Hi Everyone! I just wanted to let you know that I have recently updated the photo gallery page, I’ve been lagging behind as of late. Things are going well and I am working on a new post at the moment! This past weekend I was in Cork for soccer intervarsities, where all the teams in Ireland compete against each other. Unfortunately, we lost in the finals but had a great weekend! Tuesday evening was the sports ball, a formal ball for everyone on sports teams and clubs, not only were all of my teammates from soccer there but also my friends from mountaineering and my roommates. It made for a great evening with all of the people in Ireland that I have become closest with!

It’s my last day of classes today here at NUIG and then a big break until finals. It is bittersweet to be ending something on my study abroad journey, as it signals the beginning of the end in some ways, but of all the aspects of my study abroad life, I think the end of lectures will be one of the easiest things to let go of. Although, I will be back in the library within the week for a great deal of studying and essay writing, so, as they say, it’s not a goodbye, it’s a see you later. And, of course, I’ll be returning for two weeks of exams to look forward to at the end of the month. Actually, the more I think about it, the more sweet and less bitter it is.
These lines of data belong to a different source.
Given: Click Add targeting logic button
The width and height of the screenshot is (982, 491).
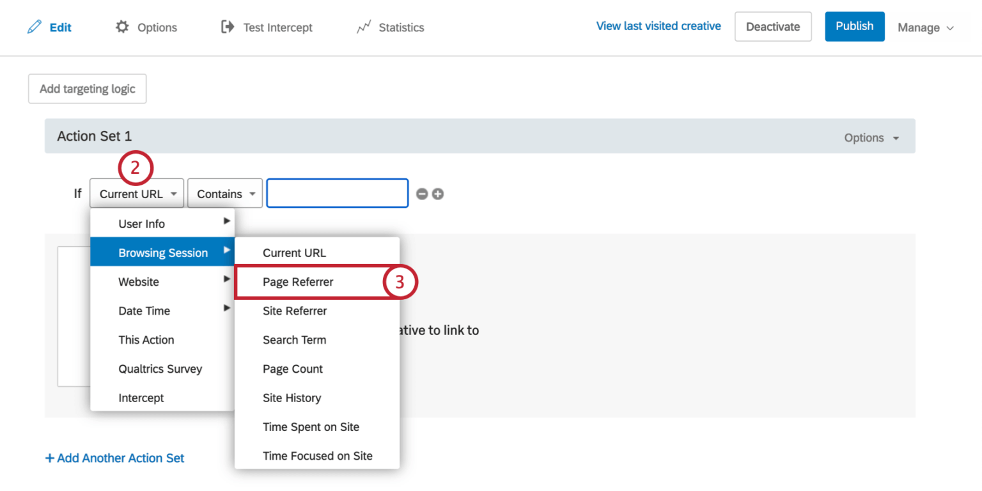Looking at the screenshot, I should pyautogui.click(x=88, y=89).
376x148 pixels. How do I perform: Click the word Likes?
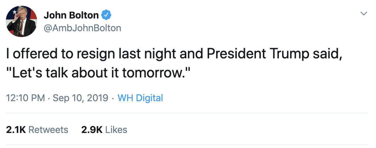(116, 130)
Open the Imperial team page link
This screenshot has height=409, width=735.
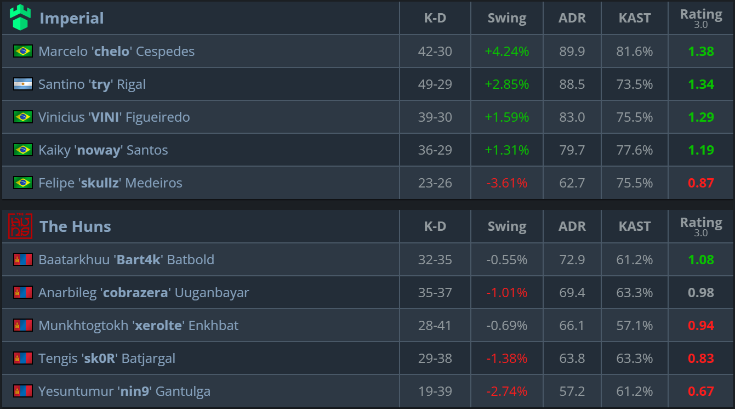71,18
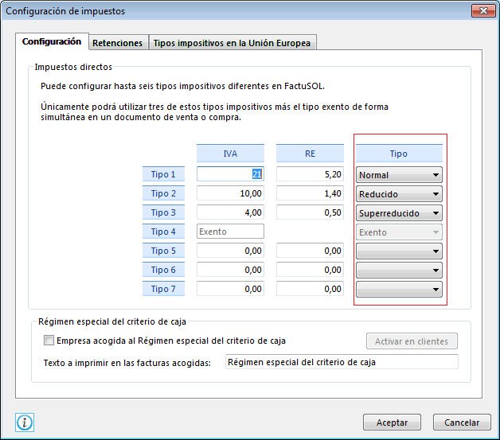Click the Tipo 5 IVA input field
This screenshot has width=500, height=440.
(230, 251)
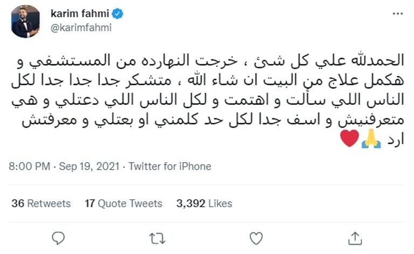View the 17 Quote Tweets list
414x254 pixels.
(x=123, y=204)
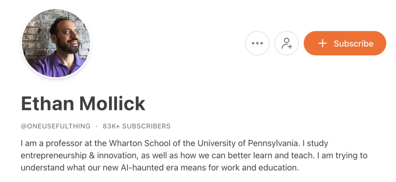The width and height of the screenshot is (396, 182).
Task: Click the add person follow icon
Action: (x=286, y=43)
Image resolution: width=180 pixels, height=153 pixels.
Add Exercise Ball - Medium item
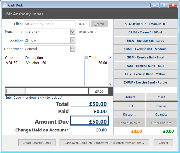coord(145,49)
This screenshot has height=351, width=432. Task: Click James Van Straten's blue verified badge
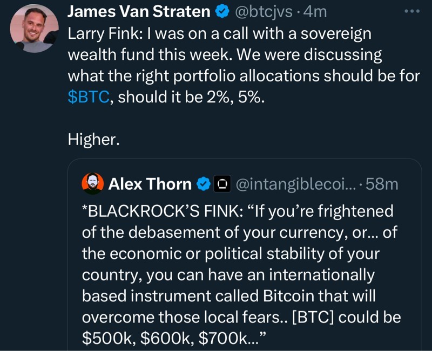pyautogui.click(x=224, y=12)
I’m just kidding, I definitely will miss this place, even if it isn’t quite as fun as others in Galway. The campus has been the backdrop to many opportunities and friendships formed, I would be lying if I said I wasn’t going to miss coming here everyday (but I think that feeling will be stronger after finals are finished and I have actually left).

I’ll be sure to keep you updated on what’s to come, stay tuned!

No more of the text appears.